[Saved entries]
'''
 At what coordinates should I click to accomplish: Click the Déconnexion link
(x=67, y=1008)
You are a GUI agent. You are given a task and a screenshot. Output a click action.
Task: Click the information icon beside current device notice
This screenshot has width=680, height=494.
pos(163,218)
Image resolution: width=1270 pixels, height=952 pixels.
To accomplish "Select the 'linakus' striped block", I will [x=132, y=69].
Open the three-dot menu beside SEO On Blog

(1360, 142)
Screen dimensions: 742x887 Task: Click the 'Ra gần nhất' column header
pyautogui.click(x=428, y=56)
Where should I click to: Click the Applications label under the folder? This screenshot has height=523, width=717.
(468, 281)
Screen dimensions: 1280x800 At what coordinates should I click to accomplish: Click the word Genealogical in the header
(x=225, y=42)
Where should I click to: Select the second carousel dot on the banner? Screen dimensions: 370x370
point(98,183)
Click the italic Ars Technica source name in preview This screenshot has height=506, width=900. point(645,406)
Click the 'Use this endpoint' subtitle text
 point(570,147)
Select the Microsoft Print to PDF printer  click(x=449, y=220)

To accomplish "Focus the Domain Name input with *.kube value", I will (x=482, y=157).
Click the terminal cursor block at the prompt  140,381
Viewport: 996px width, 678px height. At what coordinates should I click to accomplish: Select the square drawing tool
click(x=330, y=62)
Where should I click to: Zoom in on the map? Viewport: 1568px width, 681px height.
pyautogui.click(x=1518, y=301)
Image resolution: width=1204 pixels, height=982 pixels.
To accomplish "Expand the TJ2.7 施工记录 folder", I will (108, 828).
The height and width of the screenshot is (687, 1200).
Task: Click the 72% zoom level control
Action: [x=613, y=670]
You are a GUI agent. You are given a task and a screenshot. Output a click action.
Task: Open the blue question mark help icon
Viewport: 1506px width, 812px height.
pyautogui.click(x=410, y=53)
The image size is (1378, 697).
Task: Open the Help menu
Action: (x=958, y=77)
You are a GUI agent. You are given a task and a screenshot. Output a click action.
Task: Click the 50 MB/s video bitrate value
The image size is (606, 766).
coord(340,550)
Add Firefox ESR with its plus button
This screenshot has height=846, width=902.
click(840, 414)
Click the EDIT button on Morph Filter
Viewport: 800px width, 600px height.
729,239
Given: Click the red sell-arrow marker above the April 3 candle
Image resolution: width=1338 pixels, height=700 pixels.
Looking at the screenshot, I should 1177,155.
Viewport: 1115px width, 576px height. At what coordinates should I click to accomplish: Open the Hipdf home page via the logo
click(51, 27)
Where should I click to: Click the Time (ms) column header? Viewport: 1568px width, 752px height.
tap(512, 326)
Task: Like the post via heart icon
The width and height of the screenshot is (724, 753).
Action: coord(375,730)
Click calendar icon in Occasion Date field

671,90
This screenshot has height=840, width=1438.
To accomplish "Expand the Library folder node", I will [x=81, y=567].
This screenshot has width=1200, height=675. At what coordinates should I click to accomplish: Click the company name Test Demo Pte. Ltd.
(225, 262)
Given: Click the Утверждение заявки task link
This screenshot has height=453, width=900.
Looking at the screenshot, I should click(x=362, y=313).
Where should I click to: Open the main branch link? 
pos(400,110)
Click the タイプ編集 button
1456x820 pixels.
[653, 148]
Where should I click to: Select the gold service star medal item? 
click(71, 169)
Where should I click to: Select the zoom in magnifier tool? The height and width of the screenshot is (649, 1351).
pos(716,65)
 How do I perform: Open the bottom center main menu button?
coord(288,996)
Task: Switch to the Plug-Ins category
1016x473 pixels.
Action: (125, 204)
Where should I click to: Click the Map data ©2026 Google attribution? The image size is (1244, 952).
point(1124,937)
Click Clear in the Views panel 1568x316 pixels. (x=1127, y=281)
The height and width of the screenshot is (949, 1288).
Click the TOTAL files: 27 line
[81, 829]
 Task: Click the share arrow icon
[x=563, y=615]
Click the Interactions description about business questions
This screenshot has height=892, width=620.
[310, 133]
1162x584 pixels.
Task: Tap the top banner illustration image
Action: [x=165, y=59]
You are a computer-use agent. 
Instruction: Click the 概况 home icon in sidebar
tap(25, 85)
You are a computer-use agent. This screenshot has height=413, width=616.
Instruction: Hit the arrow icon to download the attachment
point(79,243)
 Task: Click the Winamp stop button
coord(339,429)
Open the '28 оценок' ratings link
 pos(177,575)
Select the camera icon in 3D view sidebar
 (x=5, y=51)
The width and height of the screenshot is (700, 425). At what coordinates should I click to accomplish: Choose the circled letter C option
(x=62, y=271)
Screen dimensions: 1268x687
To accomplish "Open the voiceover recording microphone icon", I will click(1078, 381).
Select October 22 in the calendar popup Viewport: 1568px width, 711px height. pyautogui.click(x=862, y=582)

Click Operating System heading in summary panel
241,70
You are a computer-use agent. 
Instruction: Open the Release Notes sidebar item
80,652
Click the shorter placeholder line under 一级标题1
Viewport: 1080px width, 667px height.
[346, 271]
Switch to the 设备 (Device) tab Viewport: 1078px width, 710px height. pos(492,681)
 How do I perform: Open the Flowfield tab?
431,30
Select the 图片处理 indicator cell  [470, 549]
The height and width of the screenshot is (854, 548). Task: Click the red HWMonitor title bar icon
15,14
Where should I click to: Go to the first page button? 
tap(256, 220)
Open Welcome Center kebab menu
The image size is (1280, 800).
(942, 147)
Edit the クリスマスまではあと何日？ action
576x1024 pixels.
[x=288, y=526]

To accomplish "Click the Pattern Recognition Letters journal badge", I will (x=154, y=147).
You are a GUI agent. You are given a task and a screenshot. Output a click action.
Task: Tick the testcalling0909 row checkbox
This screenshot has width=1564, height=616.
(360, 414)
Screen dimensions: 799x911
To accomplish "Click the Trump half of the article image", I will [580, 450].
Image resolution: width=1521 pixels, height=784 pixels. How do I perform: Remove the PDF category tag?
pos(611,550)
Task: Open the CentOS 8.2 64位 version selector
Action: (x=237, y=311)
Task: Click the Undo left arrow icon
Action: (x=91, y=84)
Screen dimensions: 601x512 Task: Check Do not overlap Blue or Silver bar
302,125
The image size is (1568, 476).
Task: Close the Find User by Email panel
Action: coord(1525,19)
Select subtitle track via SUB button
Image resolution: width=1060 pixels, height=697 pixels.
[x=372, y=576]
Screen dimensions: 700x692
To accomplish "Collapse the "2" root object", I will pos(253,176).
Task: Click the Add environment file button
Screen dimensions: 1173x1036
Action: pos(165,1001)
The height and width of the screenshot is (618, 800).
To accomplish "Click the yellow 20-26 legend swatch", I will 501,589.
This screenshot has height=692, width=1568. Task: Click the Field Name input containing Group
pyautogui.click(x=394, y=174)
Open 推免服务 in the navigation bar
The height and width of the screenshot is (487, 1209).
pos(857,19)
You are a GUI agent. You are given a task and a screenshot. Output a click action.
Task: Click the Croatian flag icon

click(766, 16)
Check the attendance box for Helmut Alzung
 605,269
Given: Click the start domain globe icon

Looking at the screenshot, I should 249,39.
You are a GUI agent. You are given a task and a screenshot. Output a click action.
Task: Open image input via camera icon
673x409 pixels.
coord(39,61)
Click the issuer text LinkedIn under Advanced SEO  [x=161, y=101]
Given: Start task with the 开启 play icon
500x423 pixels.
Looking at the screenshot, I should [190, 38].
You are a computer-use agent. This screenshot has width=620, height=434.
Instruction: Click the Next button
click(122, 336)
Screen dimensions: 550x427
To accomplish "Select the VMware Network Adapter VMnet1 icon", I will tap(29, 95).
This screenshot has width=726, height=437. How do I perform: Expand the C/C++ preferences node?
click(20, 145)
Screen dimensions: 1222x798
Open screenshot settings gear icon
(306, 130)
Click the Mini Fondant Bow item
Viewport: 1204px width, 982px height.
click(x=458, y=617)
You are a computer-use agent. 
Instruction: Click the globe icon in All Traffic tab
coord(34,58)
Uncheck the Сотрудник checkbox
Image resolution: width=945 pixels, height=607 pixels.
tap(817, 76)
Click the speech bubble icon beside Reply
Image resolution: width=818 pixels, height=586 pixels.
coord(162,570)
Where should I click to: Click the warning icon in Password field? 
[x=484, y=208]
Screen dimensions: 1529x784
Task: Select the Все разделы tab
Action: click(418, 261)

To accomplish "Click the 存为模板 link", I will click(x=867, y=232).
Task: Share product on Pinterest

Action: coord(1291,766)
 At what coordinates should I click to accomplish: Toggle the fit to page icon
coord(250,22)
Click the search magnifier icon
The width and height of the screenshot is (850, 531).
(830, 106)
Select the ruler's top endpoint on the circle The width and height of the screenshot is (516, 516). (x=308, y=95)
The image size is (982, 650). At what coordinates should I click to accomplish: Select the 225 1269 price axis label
'''
Your task is to collect every line above that contains the word "value".

To accomplish "Focus the Domain Name input with *.kube value", I will (x=482, y=157).
Task: Click the 50 MB/s video bitrate value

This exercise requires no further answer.